:: INPUT MATERIAL ::
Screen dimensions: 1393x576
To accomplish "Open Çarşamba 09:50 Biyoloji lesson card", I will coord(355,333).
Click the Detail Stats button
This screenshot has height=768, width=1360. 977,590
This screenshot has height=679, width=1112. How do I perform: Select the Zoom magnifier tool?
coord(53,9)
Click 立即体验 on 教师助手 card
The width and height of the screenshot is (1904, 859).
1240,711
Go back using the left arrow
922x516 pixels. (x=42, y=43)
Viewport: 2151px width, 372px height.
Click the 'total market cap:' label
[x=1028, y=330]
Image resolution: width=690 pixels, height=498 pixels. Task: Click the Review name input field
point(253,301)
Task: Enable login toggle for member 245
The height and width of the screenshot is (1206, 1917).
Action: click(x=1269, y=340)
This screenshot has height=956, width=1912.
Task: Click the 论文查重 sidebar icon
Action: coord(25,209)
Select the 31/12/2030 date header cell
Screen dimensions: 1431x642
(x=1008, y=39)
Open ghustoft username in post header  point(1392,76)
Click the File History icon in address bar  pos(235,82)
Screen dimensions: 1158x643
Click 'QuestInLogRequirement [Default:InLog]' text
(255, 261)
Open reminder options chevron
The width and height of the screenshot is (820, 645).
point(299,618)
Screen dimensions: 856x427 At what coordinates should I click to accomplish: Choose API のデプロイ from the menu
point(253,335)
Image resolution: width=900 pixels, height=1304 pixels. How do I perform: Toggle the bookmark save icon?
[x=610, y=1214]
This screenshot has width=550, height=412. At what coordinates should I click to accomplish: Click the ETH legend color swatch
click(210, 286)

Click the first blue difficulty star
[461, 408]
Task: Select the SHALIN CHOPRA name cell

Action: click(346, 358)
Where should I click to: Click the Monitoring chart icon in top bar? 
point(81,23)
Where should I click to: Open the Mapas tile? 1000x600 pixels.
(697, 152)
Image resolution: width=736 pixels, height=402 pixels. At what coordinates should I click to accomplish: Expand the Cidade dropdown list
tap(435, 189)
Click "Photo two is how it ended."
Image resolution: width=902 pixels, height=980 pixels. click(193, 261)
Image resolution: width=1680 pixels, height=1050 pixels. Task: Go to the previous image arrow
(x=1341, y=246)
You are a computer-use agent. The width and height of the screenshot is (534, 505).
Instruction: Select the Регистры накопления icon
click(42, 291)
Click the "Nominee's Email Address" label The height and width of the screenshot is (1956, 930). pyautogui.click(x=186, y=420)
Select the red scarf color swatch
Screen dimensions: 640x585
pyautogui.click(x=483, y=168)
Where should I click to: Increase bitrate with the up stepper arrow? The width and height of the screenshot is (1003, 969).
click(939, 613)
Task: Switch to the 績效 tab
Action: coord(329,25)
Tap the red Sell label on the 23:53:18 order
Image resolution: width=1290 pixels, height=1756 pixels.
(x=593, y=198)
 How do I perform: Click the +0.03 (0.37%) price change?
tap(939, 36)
:::
• **WHAT YOU WILL DO**
The data above is to be restated line for line, word for word.

• **RESPONSE**
Screen dimensions: 1393x576
To accomplish "Open Çarşamba 09:50 Biyoloji lesson card", I will coord(355,333).
Click the Detail Stats button
This screenshot has height=768, width=1360. 977,590
This screenshot has height=679, width=1112. How do I perform: Select the Zoom magnifier tool?
coord(53,9)
Click 立即体验 on 教师助手 card
The width and height of the screenshot is (1904, 859).
1240,711
Go back using the left arrow
922x516 pixels. (x=42, y=43)
Viewport: 2151px width, 372px height.
Click the 'total market cap:' label
[x=1028, y=330]
Image resolution: width=690 pixels, height=498 pixels. Task: Click the Review name input field
point(253,301)
Task: Enable login toggle for member 245
The height and width of the screenshot is (1206, 1917).
Action: click(x=1269, y=340)
This screenshot has height=956, width=1912.
Task: Click the 论文查重 sidebar icon
Action: coord(25,209)
Select the 31/12/2030 date header cell
Screen dimensions: 1431x642
(x=1008, y=39)
Open ghustoft username in post header  point(1392,76)
Click the File History icon in address bar  pos(235,82)
Screen dimensions: 1158x643
Click 'QuestInLogRequirement [Default:InLog]' text
(255, 261)
Open reminder options chevron
The width and height of the screenshot is (820, 645).
point(299,618)
Screen dimensions: 856x427 At what coordinates should I click to accomplish: Choose API のデプロイ from the menu
point(253,335)
Image resolution: width=900 pixels, height=1304 pixels. How do I perform: Toggle the bookmark save icon?
[x=610, y=1214]
This screenshot has width=550, height=412. At what coordinates should I click to accomplish: Click the ETH legend color swatch
click(210, 286)

Click the first blue difficulty star
[461, 408]
Task: Select the SHALIN CHOPRA name cell

Action: click(346, 358)
Where should I click to: Click the Monitoring chart icon in top bar? 
point(81,23)
Where should I click to: Open the Mapas tile? 1000x600 pixels.
(697, 152)
Image resolution: width=736 pixels, height=402 pixels. At what coordinates should I click to accomplish: Expand the Cidade dropdown list
tap(435, 189)
Click "Photo two is how it ended."
Image resolution: width=902 pixels, height=980 pixels. click(193, 261)
Image resolution: width=1680 pixels, height=1050 pixels. Task: Go to the previous image arrow
(x=1341, y=246)
You are a computer-use agent. The width and height of the screenshot is (534, 505).
Instruction: Select the Регистры накопления icon
click(42, 291)
Click the "Nominee's Email Address" label The height and width of the screenshot is (1956, 930). pyautogui.click(x=186, y=420)
Select the red scarf color swatch
Screen dimensions: 640x585
pyautogui.click(x=483, y=168)
Where should I click to: Increase bitrate with the up stepper arrow? The width and height of the screenshot is (1003, 969).
click(939, 613)
Task: Switch to the 績效 tab
Action: coord(329,25)
Tap the red Sell label on the 23:53:18 order
Image resolution: width=1290 pixels, height=1756 pixels.
(x=593, y=198)
 How do I perform: Click the +0.03 (0.37%) price change?
tap(939, 36)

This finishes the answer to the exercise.